[[ Data listing, beginning ]]

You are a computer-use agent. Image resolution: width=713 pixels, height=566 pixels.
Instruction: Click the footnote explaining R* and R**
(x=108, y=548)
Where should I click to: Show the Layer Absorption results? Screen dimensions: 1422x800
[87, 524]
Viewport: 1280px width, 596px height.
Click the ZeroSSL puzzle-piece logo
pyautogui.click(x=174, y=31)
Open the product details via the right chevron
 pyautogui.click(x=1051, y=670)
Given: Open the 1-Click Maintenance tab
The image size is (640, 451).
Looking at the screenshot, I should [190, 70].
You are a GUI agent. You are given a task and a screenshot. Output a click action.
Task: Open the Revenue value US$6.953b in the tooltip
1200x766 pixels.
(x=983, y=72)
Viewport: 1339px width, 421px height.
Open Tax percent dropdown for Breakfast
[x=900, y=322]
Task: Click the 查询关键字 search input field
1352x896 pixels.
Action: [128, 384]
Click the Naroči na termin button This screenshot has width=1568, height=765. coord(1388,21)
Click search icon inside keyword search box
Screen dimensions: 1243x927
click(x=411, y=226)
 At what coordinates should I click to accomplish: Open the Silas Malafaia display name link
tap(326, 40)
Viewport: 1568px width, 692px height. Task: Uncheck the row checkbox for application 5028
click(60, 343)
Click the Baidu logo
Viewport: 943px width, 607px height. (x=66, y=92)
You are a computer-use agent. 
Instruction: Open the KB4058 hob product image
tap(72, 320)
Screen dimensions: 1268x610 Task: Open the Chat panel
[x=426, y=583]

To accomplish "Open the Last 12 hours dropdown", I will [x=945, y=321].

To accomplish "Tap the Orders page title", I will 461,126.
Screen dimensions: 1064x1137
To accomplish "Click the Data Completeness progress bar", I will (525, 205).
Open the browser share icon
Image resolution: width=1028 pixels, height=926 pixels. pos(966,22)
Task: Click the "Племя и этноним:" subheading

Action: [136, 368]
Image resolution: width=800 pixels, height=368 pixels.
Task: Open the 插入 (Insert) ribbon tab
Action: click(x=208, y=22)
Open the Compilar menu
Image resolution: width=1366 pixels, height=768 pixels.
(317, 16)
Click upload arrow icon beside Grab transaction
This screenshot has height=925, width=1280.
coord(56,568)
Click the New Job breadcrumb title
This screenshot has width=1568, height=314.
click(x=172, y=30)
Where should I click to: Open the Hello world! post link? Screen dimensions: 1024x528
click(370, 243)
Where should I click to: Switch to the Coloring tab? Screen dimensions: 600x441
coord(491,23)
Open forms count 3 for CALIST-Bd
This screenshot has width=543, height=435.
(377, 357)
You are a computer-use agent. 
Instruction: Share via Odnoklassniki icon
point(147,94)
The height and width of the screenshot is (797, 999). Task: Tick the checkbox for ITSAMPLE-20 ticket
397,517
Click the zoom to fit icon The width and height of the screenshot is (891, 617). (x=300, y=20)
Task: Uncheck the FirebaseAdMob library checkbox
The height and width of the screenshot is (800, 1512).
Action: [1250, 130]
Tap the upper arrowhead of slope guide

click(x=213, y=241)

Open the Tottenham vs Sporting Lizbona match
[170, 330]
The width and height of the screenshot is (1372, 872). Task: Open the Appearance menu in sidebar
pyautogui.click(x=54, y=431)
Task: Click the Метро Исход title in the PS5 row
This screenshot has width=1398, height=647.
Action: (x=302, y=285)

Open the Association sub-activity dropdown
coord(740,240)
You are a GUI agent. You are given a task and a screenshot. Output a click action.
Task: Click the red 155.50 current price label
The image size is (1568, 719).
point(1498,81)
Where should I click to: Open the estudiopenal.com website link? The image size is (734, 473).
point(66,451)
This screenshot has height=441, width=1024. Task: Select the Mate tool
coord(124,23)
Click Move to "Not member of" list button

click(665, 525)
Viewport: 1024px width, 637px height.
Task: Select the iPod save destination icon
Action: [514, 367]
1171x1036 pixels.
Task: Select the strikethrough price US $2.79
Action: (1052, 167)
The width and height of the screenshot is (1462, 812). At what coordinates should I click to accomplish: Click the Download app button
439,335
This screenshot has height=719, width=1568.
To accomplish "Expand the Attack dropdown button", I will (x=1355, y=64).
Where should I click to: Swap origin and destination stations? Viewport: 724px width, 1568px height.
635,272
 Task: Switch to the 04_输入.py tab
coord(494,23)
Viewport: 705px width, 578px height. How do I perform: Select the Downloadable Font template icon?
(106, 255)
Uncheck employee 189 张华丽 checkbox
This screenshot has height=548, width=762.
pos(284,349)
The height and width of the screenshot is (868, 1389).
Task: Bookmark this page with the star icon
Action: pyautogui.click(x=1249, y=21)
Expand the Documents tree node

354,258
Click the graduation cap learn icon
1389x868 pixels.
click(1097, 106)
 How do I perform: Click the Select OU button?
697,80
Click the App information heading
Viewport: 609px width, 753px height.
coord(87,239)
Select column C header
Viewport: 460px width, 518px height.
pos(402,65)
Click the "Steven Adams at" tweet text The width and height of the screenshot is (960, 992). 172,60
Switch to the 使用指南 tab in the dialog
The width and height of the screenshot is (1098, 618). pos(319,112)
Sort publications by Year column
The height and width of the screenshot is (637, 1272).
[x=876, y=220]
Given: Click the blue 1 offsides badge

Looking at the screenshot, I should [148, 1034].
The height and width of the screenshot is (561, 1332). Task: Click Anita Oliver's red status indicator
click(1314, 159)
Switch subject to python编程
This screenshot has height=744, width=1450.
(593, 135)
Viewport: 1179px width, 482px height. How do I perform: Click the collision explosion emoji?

[[ Data listing, end ]]

Your instructions
Search the entries for the string "will" and collect each line that has it.

Final answer
To accomplish "Open the Last 12 hours dropdown", I will [x=945, y=321].
To accomplish "Tap the Orders page title", I will 461,126.
To accomplish "Click the Data Completeness progress bar", I will (525, 205).
To accomplish "Expand the Attack dropdown button", I will (x=1355, y=64).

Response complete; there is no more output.